What We Read: Country of Our Skull
This past week I finished Peter Matthiessen’s The Snow Leopard and began Antjie Krog’s Country of My Skull––a gift from my father in an effort to “cram as much knowledge as possible into my brain” while he was here (his words). It’s difficult not to compare Krog’s work to Hannah Arendt’s Eichmann in Jerusalem: A Report on the Banality of Evil, which is still fresh in my mind after reading it last summer. Arendt covered the trials of Adolf Eichmann, the supposed mastermind of the Final Solution, for The New Yorker in the early 1960s, while Krog reported on South Africa’s Truth and Reconciliation Commission on behalf of SABC beginning in 1996. There are glaring differences in the circumstances––the former, a trial, focused on condemning a man who had been in hiding for years, the latter, a mix of amnesty applications and victims’ stories, aimed towards revealing the true nature of Apartheid and moving forward together as a new nation––but obvious similarities abound in the atrocities committed, the nature of cultural oppression, and the persecution of a group for something as frustratingly benign as skin color or religion. Arendt was a Jew who fled Hitler’s Europe, Krog is an Afrikaner reflecting on the implications of sharing the culture which birthed Apartheid.
I think about how my grandparents left an increasingly anti-semitic Eastern Europe for a pre-Apartheid South Africa, how they must have been reminded of the treatment of the Jews when seeing blacks forced to carry passes, progressively and deliberately stripped of their rights to buy land, work in skilled professions, or live in certain areas. I feel the inherited guilt of being a white South African descendant of a wealthy farmer who toiled his fields and benefited while Apartheid reigned. I listen to my father’s stories of frustrated opposition to the racist regime, of his parents’ collective sigh of relief when he left the country for a medical residency in Chicago, of his few friends who stayed.
After my parents’ divorce, South Africa became a haven for me. I moved with my father to Johannesburg when I was thirteen and lived there for three years. I will always be grateful for how it sheltered me during a difficult time in my life, but now, a current of unease rests beneath the surface––do I have the right to love a country when my relatives reaped the benefits of its darkest hour?
Before each interview, I explain the background of What We See and why I chose to work in South Africa, my roots here, and the indescribable hold the country has on my heart. Yesterday, Naima, Mayra and I talked with three young women who live in Khayelitsha, a township of Cape Town. Verbal abuse aimed at their sexuality is a daily part of these women’s lives, even more so they are targeted for working for Free Gender, a prominent LGBTI activist organization. When I ask them, would you ever consider leaving South Africa?, each one responds with a determined No. One of the women, Pamella Mhlawuli, explains: “This country is home, it’s difficult to leave your home. You understand, you came back.”

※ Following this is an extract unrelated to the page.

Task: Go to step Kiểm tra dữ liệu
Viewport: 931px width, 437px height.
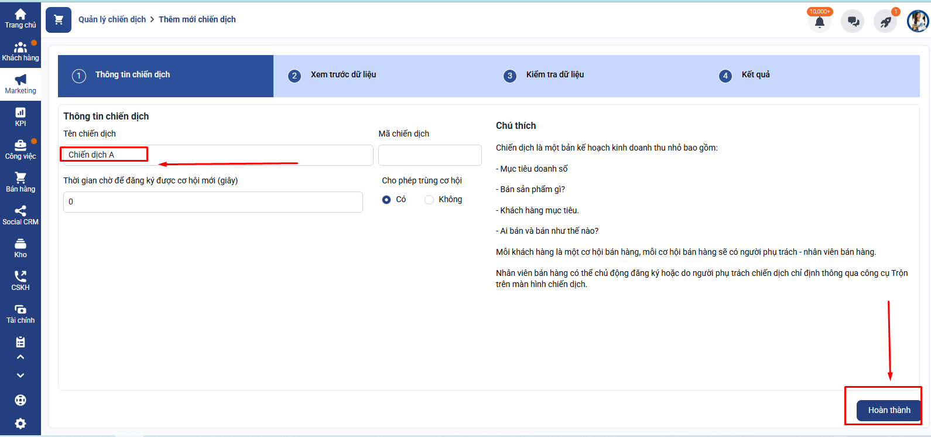Action: tap(555, 75)
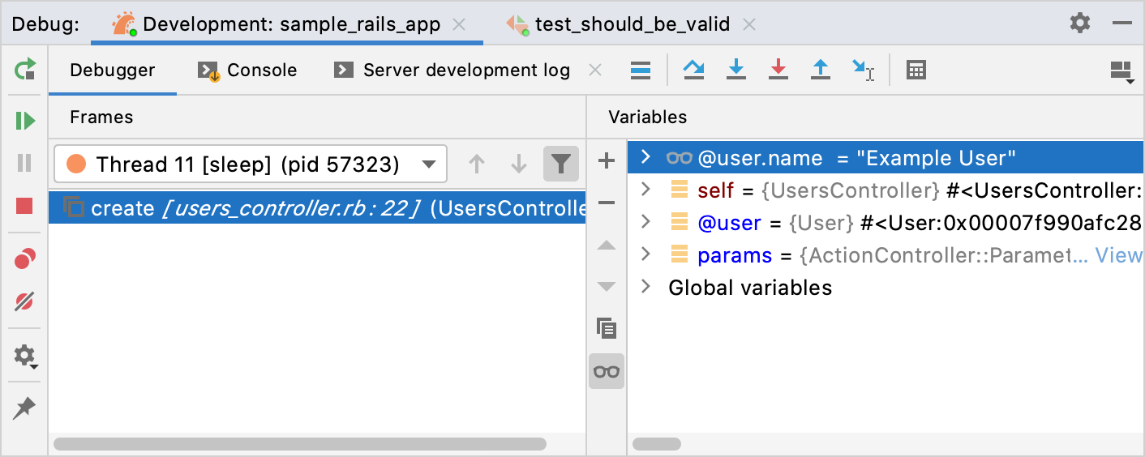
Task: Open the View Breakpoints dialog
Action: click(25, 259)
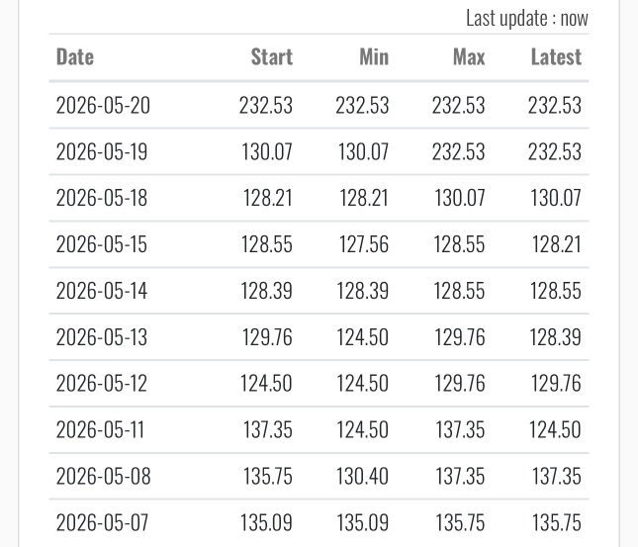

I pause, confused that Pamella may not be talking to me, but she is, and I mumble back a response as Mayra and Naima continue interviewing, everyone seemingly unfazed. Said so casually, without a second thought, Pamella could not have understood what it meant to me for her to say those words. I came back. That she didn’t see me as an intruder, that it was possible in her eyes for me to have some legitimate claim to this beautiful country, so much so that it draws me back again and again, that the mix of white skin and South African heritage did not automatically disqualify me from loving this land––For that fleeting moment, a weight, that I had not even been fully aware of, was lifted.
I have come to recognize that that weight on my shoulders should exist, not as a load too heavy to bear but as one with just enough substance to remind me of its existence and push me ever forward. I am aware of my past, of South Africa’s past, of how they intertwine, but I also know that I have agency over my relationship with South Africa in the present. I have chosen to work on my project here, a project that I hope will benefit the community but also enrich my own understanding of Cape Town. My experience here will add to my personal history with South Africa; knowing where I have come from, where South Africa has come from, gives me the power to move forward towards a richer relationship with this country that is so close to my heart.